Musikwirtschaftsverbände wie der Deutsche Musikverleger-Verband (DMV), die deutsche Musikautorengesellschaft GEMA, die Bundesvereinigung Deutscher Musikverbände (BDMV) als größter Laienmusikverband Deutschlands sowie die Fachgruppe Musik der Dienstleistungs-Gewerkschaft ver.di haben sich in diesem Jahr erstmals zu einer umfassenden Kooperation im Rahmen der Musikmesse 2003 zusammengeschlossen. Mit ihrer Initiative unterstreichen die Musikverbände ihre Forderung, dass die Musikkultur in Deutschland eine intensivere Förderung erfahren muss. Unterstützt wird die Kooperation von der Messe Frankfurt.

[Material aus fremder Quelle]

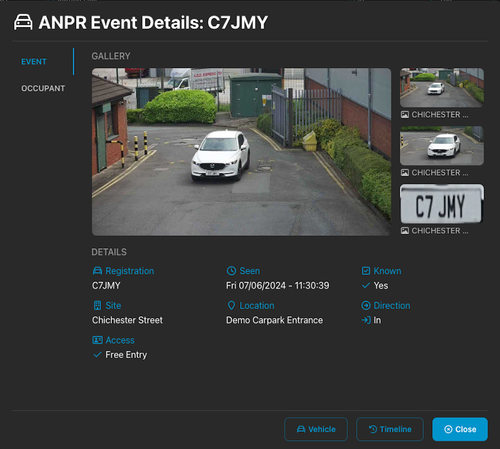Click the Site building icon
Screen dimensions: 500x449
pyautogui.click(x=97, y=305)
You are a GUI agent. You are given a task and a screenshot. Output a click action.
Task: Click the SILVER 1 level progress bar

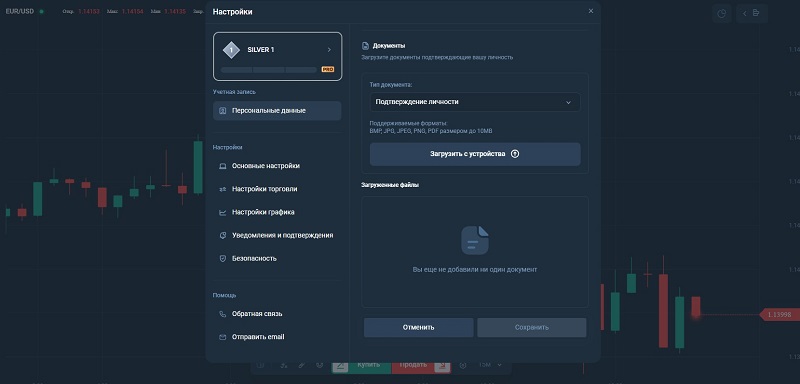pyautogui.click(x=269, y=70)
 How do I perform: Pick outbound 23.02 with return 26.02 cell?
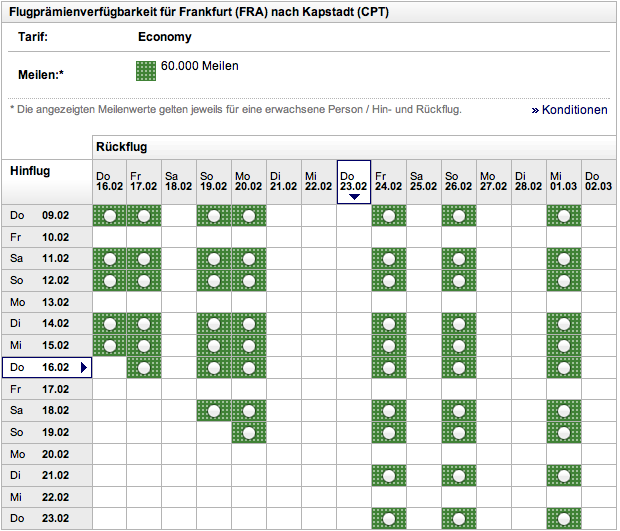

GEMA-Sprecher, Dr. Hans-Herwig Geyer: „Die GEMA setzt die anlässlich ihres 100-jährigen Bestehens gestartete Jubiläumsinitiative für den Wert musikalischer Kreativität in Deutschland auf der Musikmesse in Frankfurt fort. Es gilt, in der Öffentlichkeit das Bewusstsein dafür zu schärfen, dass der musikalische Urheberschutz auch in Zukunft zu den elementaren Bestandteilen unserer Gesellschaft gehört.“
Stefan Liebing, Generalsekretär des BDMV: „Die Musikszene in Deutschland steht vor großen Herausforderungen. Diese kann sie durch eigene Anstrengungen nur teilweise meistern. Daneben ist Unterstützung durch den Gesetzgeber notwendig.“
Vom 5. bis 9. März präsentieren sich die Verbände auf einem Gemeinschaftsstand in der Halle 3.1. Zudem gestalten sie – in Zusammenarbeit mit der „neuen musikzeitung“, Regensburg und der Messe Frankfurt – ein Diskussions-Programm auf der Themenbühne. Zugesagt haben hochkarätige Panel-Teilnehmer aus Kulturpolitik, Musikwirtschaft und Musikpädagogik, darunter Dieter Gorny, VIVA, Monika Griefahn, Vorsitzende des Kulturausschusses im Deutschen Bundestag, Gerd Gebhardt, Vorsitzender der Deutschen Phonoverbände, der bekannte Kinderliedermacher Rolf Zuckowski sowie Messe-Chef Gerhard Gladitsch. Die Aktion der Musikverbände in Frankfurt ist Auftakt einer gemeinsamen Anstrengung der Musikverbände, für das Musikleben in Deutschland angemessenere Rahmenbedingungen zu schaffen.